Waller explained that, “firstly, tariffs result in a one-time increase in price levels that doesn’t lead to ongoing inflation beyond a temporary spike.” He emphasized that central banking practices typically involve examining the effects of these price levels as long as inflation expectations remain stable.

He further noted, “secondly, numerous data points suggest that monetary policy should aim for a neutral stance rather than one that’s restrictive.” Waller indicated that growth in real Gross Domestic Product (GDP) might be around 1% for the first half of the year, with expectations of continued softness for the rest of 2025.

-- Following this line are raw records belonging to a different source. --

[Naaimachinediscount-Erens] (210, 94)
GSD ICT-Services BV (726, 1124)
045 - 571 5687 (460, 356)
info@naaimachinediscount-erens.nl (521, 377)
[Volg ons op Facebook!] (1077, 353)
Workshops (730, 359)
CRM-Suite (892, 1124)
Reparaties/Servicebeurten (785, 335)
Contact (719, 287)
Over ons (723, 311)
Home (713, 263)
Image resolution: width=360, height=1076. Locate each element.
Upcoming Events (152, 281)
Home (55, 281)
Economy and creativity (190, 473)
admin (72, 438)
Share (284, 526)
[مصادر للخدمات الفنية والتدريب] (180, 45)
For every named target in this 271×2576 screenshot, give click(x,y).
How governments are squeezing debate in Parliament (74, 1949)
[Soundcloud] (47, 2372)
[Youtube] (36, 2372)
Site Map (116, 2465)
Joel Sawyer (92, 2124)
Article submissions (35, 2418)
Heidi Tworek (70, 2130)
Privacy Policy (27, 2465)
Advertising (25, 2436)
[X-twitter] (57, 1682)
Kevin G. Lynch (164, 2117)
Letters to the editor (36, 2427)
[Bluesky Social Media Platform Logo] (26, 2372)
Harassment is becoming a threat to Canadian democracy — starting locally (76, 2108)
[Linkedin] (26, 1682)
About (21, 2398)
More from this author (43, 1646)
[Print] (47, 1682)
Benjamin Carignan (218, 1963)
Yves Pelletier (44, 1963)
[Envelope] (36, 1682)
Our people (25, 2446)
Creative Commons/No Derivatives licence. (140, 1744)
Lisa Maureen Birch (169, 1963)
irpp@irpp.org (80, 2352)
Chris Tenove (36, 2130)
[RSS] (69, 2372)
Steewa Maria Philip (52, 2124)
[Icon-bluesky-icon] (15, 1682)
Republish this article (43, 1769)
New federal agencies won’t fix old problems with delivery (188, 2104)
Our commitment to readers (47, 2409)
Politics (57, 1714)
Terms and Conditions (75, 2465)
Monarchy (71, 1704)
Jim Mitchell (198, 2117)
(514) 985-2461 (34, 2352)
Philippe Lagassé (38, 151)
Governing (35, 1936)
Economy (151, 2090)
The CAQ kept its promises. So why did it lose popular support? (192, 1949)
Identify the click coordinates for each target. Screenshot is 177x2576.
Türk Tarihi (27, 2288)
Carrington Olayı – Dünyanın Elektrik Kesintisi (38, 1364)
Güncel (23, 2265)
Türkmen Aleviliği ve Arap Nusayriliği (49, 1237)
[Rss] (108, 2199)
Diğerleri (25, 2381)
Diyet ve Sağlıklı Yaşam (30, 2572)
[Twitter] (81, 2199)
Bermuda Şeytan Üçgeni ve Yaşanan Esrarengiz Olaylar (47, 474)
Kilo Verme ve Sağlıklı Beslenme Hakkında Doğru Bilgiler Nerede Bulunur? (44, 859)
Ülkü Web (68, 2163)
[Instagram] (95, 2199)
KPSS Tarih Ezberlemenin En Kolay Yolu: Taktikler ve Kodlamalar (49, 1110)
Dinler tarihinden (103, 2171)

Additionally, he mentioned that the national unemployment rate stands at 4.1%, which is “close to the committee’s long-term estimate.” Waller pointed out that “headline inflation is slightly above the 2% target if we disregard temporary tariff impacts.” In summary, he suggested that “the data implies the policy rate is around neutral.”

Waller has been seen as a potential candidate to succeed Jerome Powell as Fed Chairman. He argued that with inflation rates “close to the target,” the Federal Reserve should not wait for deterioration in the labor market before making adjustments.

His concern extends to the labor market; he stated, “While it appears robust on the surface, upcoming data revisions may show private sector wage growth stalling, and other indicators suggest the labor market’s downside risks are rising.” He insisted that the Fed should take action before conditions worsen.

Currently, the Fed is under pressure from President Donald Trump to lower interest rates this year. Moreover, William Prute, the director of the Federal Housing and Finance Agency (FHFA), has also urged Jerome Powell to consider rate cuts.

Recently, Trump referred to Powell in less than flattering terms, highlighting frustration with his leadership. Waller reiterated that the evidence of a slowing economy and other factors indicates that the risks associated with employment levels are significant enough to warrant a reassessment of monetary policy.